It's Not Me, It's You. Well, Maybe A Little Me.

My best Canadian friend Tanis is a new momma.  To a five year old.  And she didn't gain a pound.  I hate that bitch.  I was a new momma to a zero day old, and I gained 105 pounds.  Life, she isn't fair.

A bunch of people are coming together to help Tanis celebrate her very long awaited, very well deserved new bundle of Redneck with an internet Redneck Shower, which I'm told consists of buckets, Coors Light and maxi-pads.  I don't even want to know.

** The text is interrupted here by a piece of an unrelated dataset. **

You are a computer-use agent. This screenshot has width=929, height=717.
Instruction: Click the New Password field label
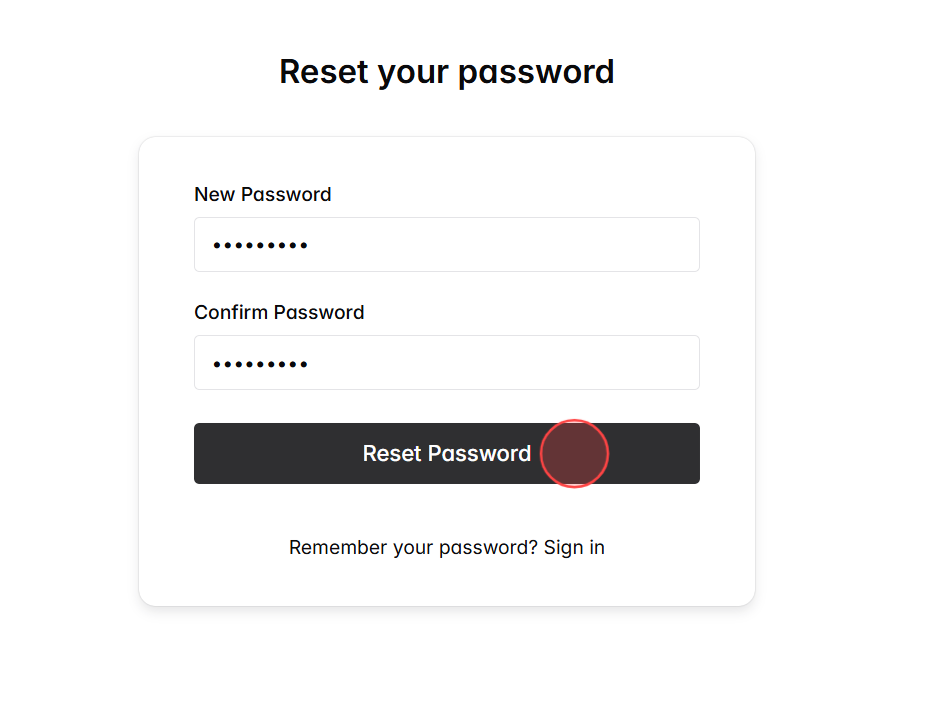pos(262,194)
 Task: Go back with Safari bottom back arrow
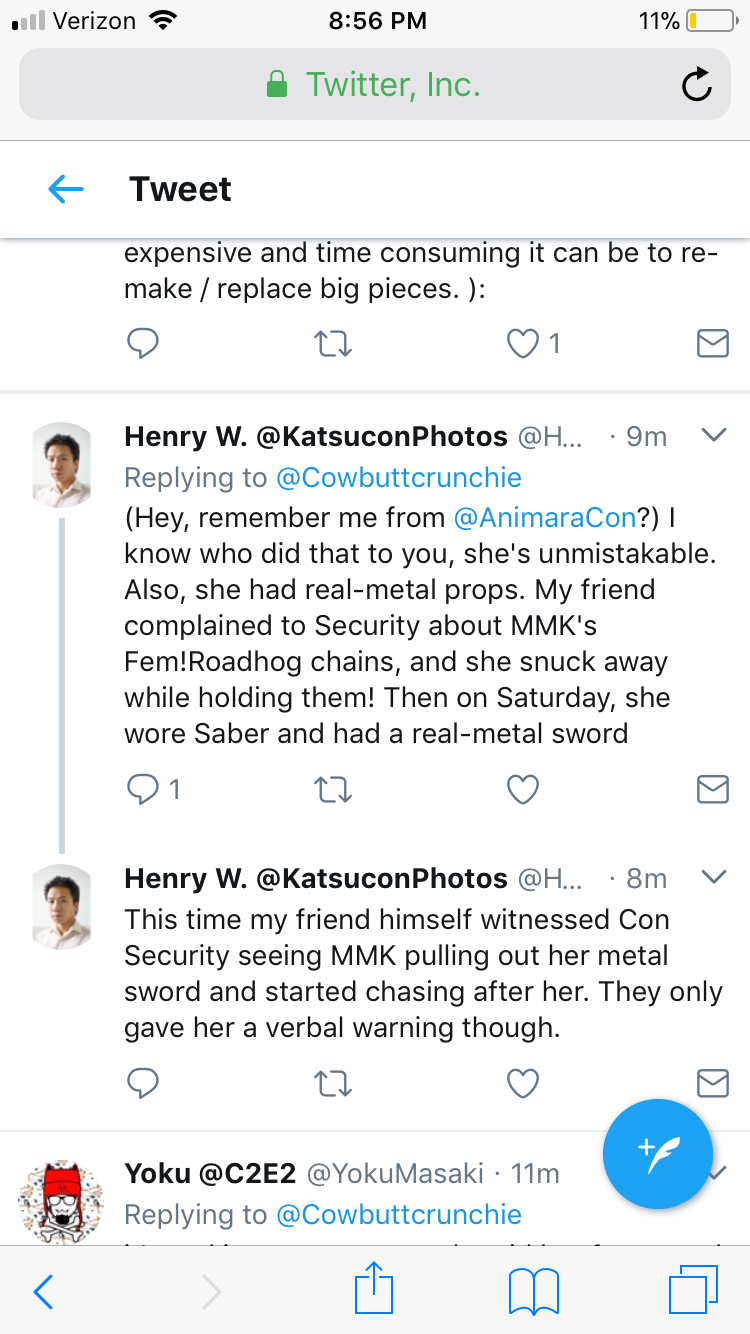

The idea is that we share with Tanis, and the world, how we too strive to be a good Redneck Mommy, how we aspire to be even an iota of the Redneck that Tanis is.

Yeah, right.

Wowzas



That house she's in?  CAME ON WHEELS.  There ain't no way nevah I can top that, and I wouldn't even try.  Tanis is the Queen Redneck, and no one could ever take her place.  In fact, I'm fairly sure that's why love her as much as I do.  I mean, really, I'm certainly no Redneck, but good lordy, I'm drowning in them.  I am a Redneck magnet.

There's my Uncle Lee, who had his prison sentence deferred by 10 hours so he could attend his niece's, my cousin's, funeral.  At her trailer.  Where we played horseshoes and drank Bud and everyone wore Lee Dungarees with their ass-cracks hanging out.  Where I showed up in a suit.  Also where Uncle Lee staggered over to me at one point and say, "Heyyyyyy, baby.  You sure are looking purdy today."  And I said, "Thanks, UNCLE Lee."  And he countered with, "Wanna come sit over here by me?" *eyebrow waggle*  To which I replied, ""Uncle Lee, I am your NIECE.  You know, Ed's daughter, Ed RIGHT OVER THERE?" *points to father, who isn't saving me one little bit*  And he says, "Oh, yeah, Ed's little girl.  You sure did grow up niiiiiiice."  And that's when he grabbed my thigh, and that's when I decided it was time to go home, and that's when my father fell. over. laughing.

There's my husband, who taught his children to pull his finger before he taught them to speak.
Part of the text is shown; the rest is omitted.